(TRABALHO SOLICITADO) Pode copiar o material, sem alterar nada, da linha que contém "Screen dimensions: 812x1479" até a linha que contém "[x=127, y=475]", incluindo as duas? Deixe as imagens fora da resposta.

(MATERIAL FORNECIDO)
####

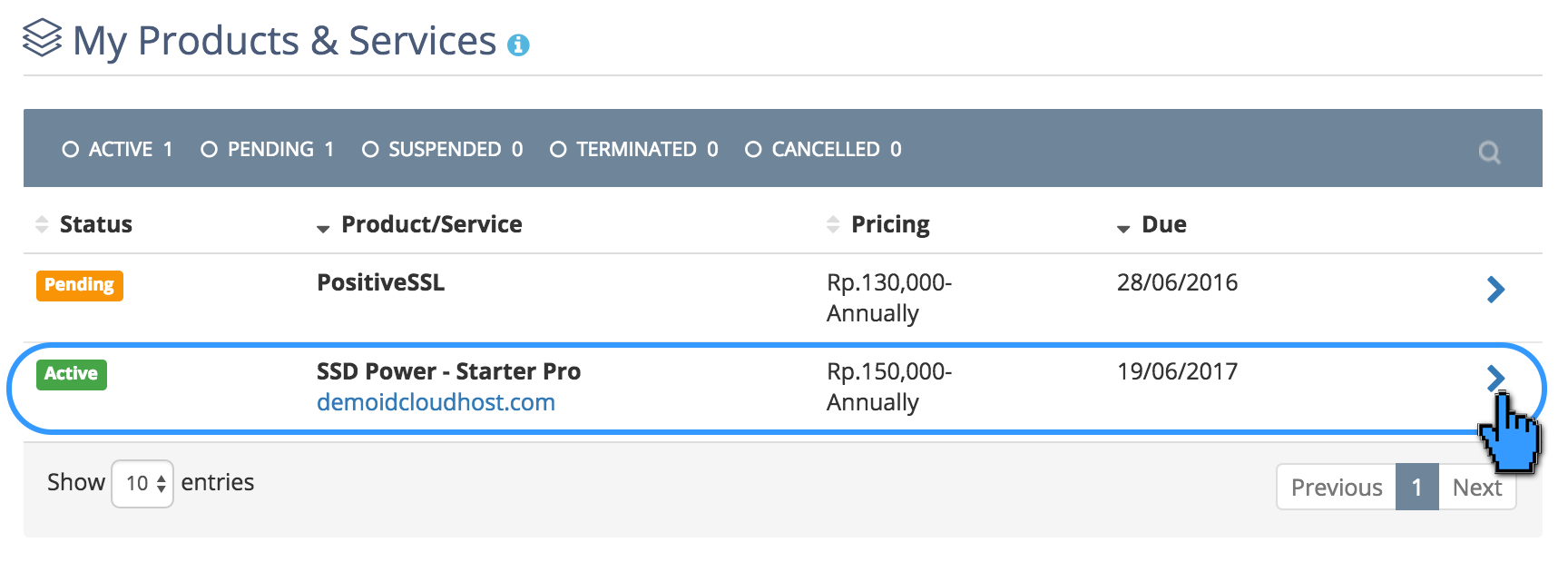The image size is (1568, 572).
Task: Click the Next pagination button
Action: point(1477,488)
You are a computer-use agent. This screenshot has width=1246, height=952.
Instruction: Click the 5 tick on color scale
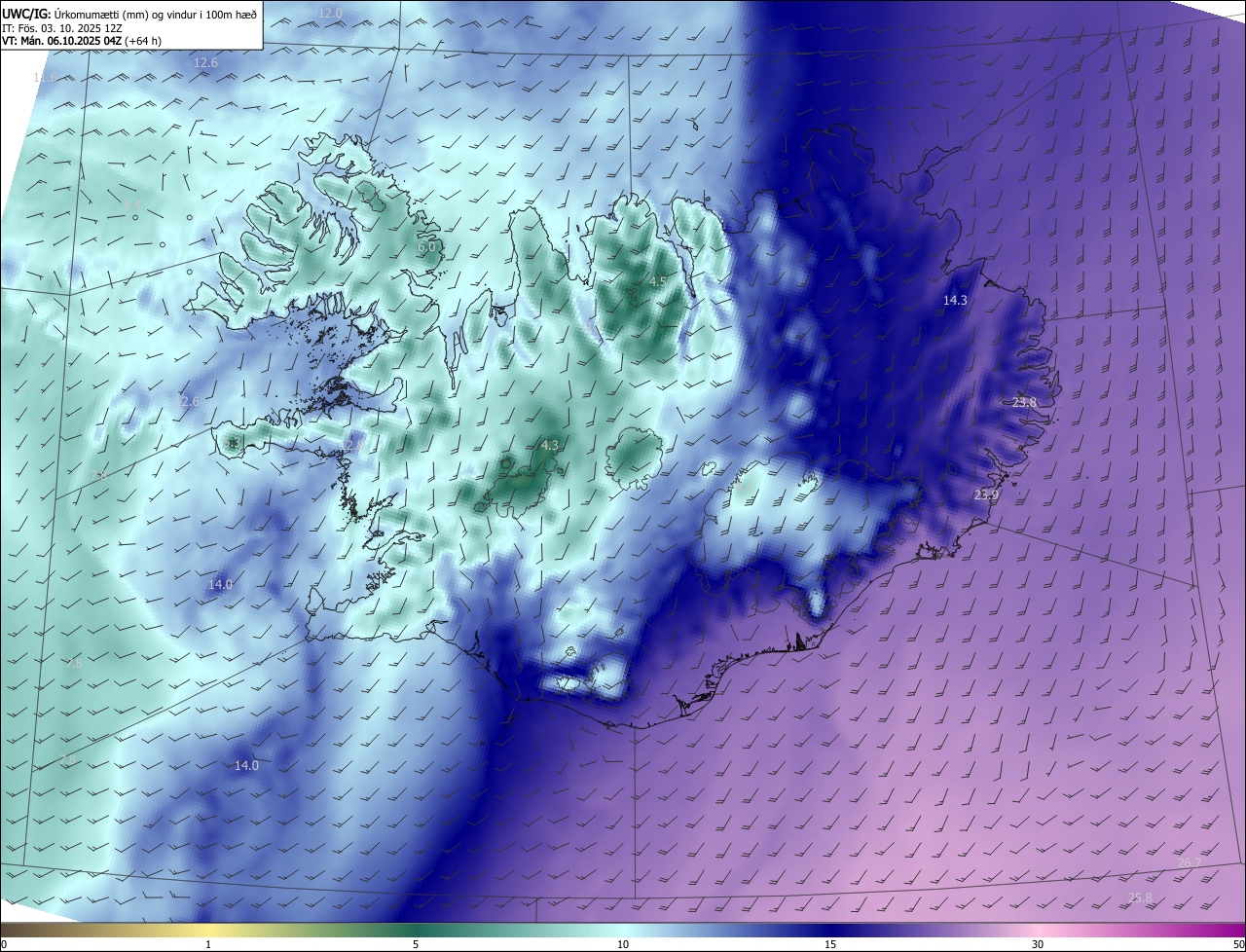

####

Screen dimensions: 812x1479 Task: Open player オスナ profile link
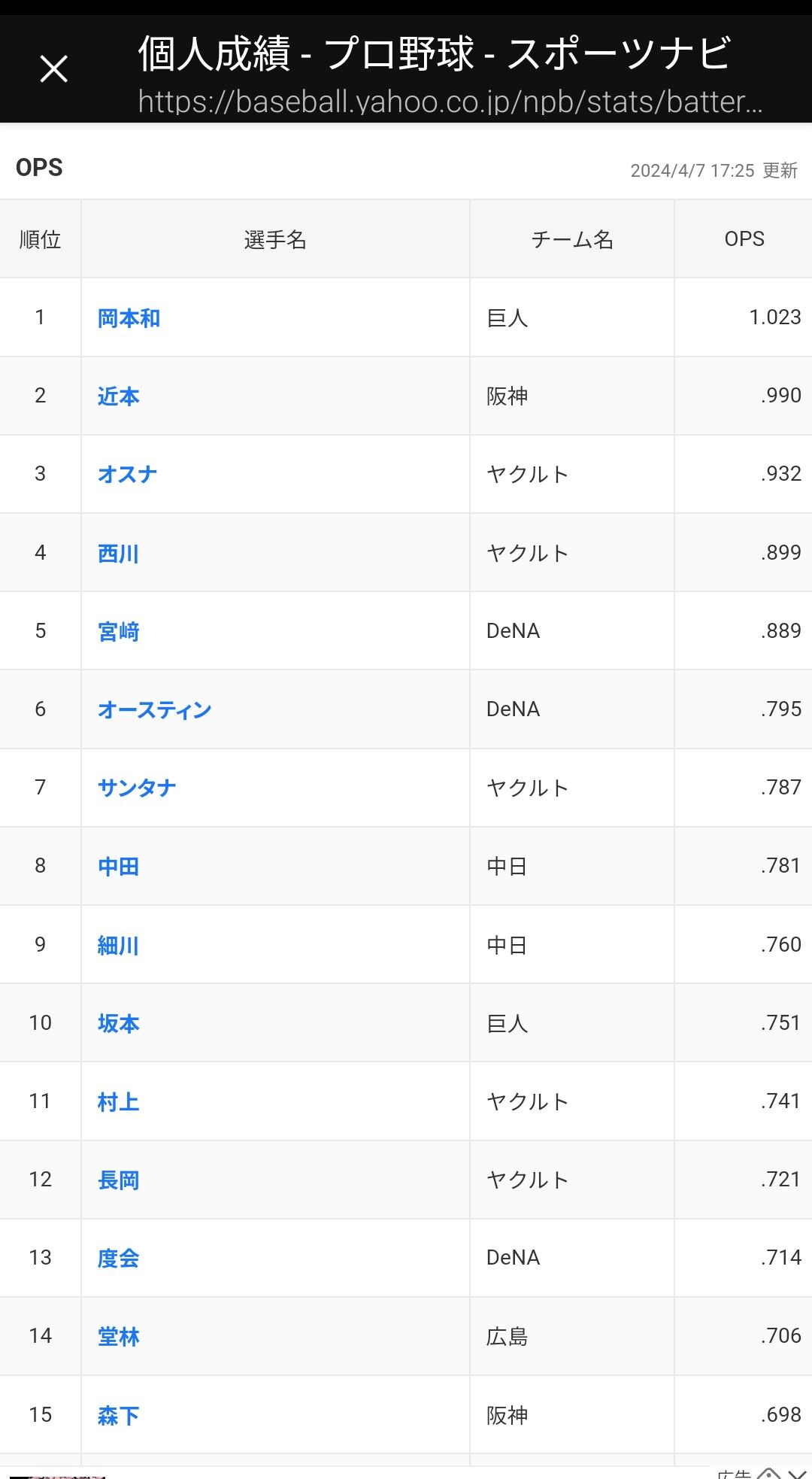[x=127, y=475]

####

(RESPOSTA CORRETA)
Screen dimensions: 812x1479 Task: Open player オスナ profile link
[x=127, y=475]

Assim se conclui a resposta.